## WRITTEN EXERCISE
Rewrite the data from the line with "1000x769 pixels." up to and including the line with "will pyautogui.click(x=15, y=322).", replacing "Viewport" with "Display" and changing nothing else. Return only those lines.

** begin RECORD LIST **

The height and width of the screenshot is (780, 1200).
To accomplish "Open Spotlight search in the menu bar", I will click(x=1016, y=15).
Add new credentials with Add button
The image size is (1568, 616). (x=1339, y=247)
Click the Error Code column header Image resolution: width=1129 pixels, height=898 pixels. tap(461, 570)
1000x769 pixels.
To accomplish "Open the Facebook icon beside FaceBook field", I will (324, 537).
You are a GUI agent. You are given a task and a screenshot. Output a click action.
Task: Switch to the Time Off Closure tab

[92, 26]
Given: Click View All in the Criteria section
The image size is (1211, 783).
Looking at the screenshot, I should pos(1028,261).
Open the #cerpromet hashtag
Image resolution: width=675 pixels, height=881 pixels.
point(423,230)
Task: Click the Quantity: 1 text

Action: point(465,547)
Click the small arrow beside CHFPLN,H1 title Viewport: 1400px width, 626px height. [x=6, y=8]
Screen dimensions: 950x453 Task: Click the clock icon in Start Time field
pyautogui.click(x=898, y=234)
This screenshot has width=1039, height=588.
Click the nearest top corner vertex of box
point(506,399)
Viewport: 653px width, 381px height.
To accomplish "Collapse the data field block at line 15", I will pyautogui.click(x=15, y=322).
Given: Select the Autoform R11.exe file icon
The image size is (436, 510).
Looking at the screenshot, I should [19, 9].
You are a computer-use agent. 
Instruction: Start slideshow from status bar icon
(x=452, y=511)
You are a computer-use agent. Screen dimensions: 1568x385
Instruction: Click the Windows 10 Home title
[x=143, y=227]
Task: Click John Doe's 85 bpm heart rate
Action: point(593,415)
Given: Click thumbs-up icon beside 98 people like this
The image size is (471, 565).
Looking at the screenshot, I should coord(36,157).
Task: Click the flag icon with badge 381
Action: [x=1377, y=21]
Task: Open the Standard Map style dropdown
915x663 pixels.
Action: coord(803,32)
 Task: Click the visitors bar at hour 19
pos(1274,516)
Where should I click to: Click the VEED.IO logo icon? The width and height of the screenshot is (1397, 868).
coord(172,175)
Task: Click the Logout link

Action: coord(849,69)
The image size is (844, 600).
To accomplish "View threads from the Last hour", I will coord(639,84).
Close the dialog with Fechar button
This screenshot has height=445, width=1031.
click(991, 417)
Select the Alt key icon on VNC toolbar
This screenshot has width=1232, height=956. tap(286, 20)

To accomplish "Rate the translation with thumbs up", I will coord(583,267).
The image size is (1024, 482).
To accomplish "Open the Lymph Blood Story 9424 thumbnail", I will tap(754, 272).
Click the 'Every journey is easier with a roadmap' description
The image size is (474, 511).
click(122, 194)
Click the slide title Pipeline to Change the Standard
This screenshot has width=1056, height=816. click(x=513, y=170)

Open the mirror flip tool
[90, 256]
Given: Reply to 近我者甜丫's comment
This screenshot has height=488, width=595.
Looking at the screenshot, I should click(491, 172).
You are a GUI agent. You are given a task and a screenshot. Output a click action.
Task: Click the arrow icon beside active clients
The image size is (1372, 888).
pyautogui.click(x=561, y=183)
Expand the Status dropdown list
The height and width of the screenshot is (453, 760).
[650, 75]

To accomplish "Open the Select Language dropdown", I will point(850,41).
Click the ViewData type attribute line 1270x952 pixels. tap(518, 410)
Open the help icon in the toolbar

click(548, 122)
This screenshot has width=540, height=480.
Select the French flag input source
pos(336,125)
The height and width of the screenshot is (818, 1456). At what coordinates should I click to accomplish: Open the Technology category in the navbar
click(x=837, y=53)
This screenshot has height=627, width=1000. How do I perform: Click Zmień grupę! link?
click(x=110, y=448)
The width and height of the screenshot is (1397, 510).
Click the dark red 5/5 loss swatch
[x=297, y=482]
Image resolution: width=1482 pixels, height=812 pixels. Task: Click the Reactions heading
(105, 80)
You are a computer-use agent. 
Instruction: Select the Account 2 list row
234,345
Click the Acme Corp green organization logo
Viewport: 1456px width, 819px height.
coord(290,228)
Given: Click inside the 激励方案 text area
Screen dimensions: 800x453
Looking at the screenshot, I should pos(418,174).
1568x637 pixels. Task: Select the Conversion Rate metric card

** end RECORD LIST **

## EXERCISE ANSWER
1000x769 pixels.
To accomplish "Open the Facebook icon beside FaceBook field", I will (324, 537).
You are a GUI agent. You are given a task and a screenshot. Output a click action.
Task: Switch to the Time Off Closure tab

[92, 26]
Given: Click View All in the Criteria section
The image size is (1211, 783).
Looking at the screenshot, I should pos(1028,261).
Open the #cerpromet hashtag
Image resolution: width=675 pixels, height=881 pixels.
point(423,230)
Task: Click the Quantity: 1 text

Action: point(465,547)
Click the small arrow beside CHFPLN,H1 title Display: 1400px width, 626px height. [x=6, y=8]
Screen dimensions: 950x453 Task: Click the clock icon in Start Time field
pyautogui.click(x=898, y=234)
This screenshot has width=1039, height=588.
Click the nearest top corner vertex of box
point(506,399)
Display: 653px width, 381px height.
To accomplish "Collapse the data field block at line 15", I will pyautogui.click(x=15, y=322).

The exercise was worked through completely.